**** THE RECORDS

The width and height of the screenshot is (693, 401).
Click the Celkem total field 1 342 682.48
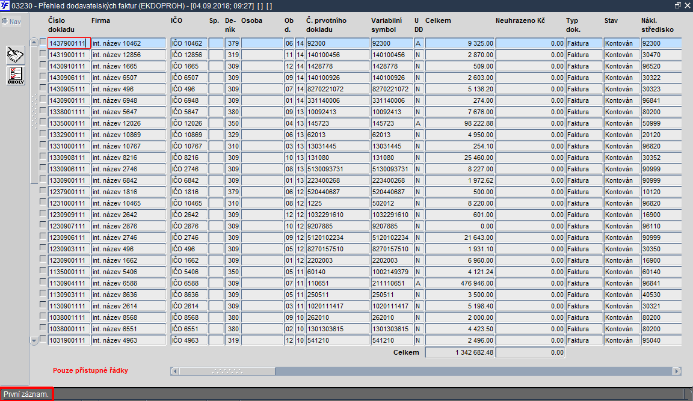point(460,352)
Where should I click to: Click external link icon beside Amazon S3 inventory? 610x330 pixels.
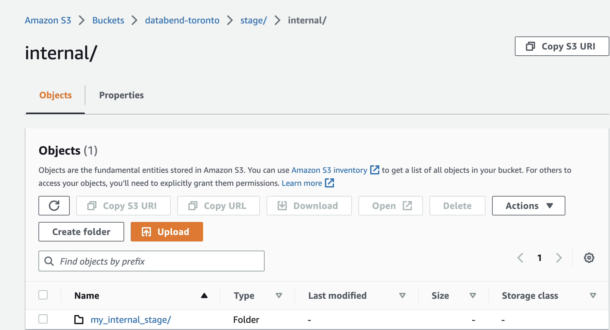pyautogui.click(x=375, y=170)
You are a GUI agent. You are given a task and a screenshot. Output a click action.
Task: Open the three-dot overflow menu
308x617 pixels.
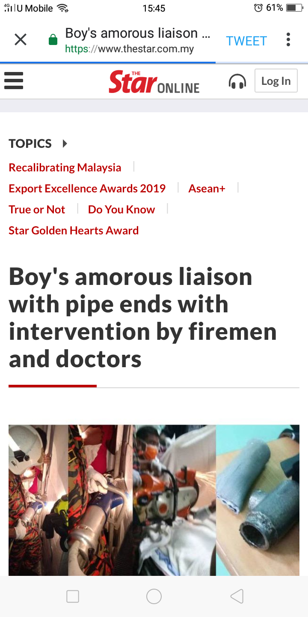click(x=288, y=40)
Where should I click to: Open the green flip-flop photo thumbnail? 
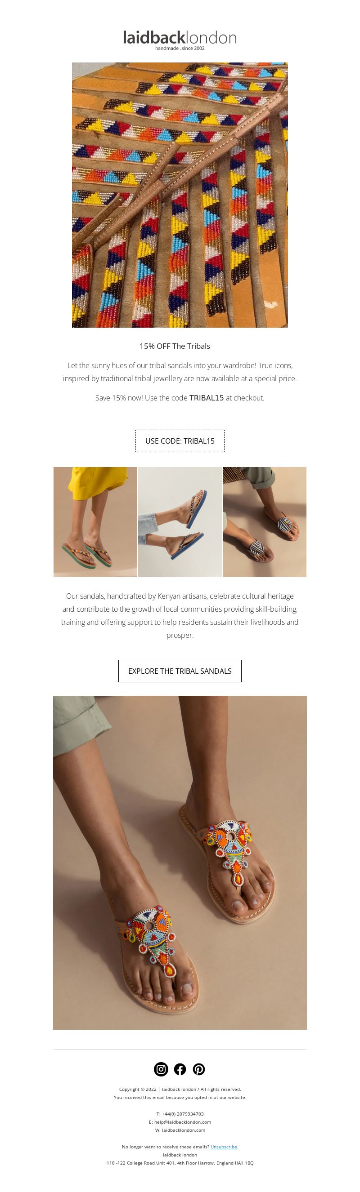tap(95, 522)
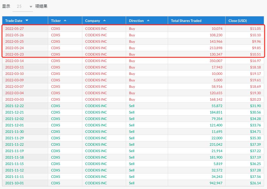Click the Ticker column sort arrow
This screenshot has width=267, height=189.
(65, 20)
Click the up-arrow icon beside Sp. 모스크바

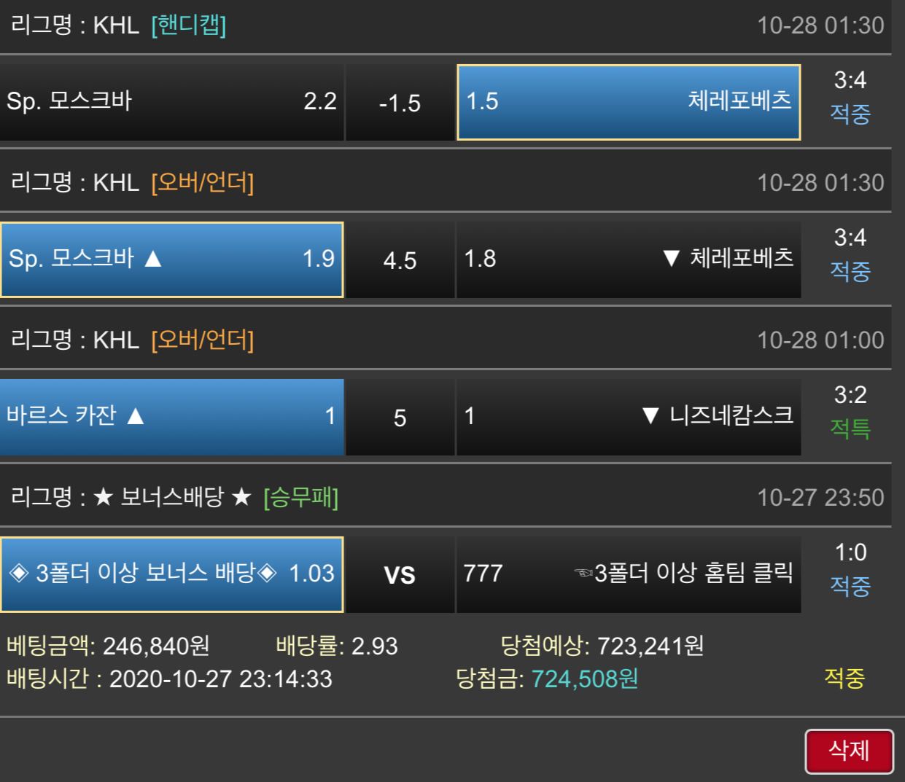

********

EXERCISE DIRECTIONS:
Quote the material word for word, dropping any images it holds.

OUTPUT FOR THIS EXERCISE:
The width and height of the screenshot is (693, 401).
Click the Celkem total field 1 342 682.48
point(460,352)
Where should I click to: Click external link icon beside Amazon S3 inventory? 610x330 pixels.
pyautogui.click(x=375, y=170)
You are a GUI agent. You are given a task and a screenshot. Output a click action.
Task: Open the three-dot overflow menu
308x617 pixels.
click(x=288, y=40)
Where should I click to: Open the green flip-flop photo thumbnail? 
tap(95, 522)
Click the Ticker column sort arrow
This screenshot has width=267, height=189.
(65, 20)
Click the up-arrow icon beside Sp. 모스크바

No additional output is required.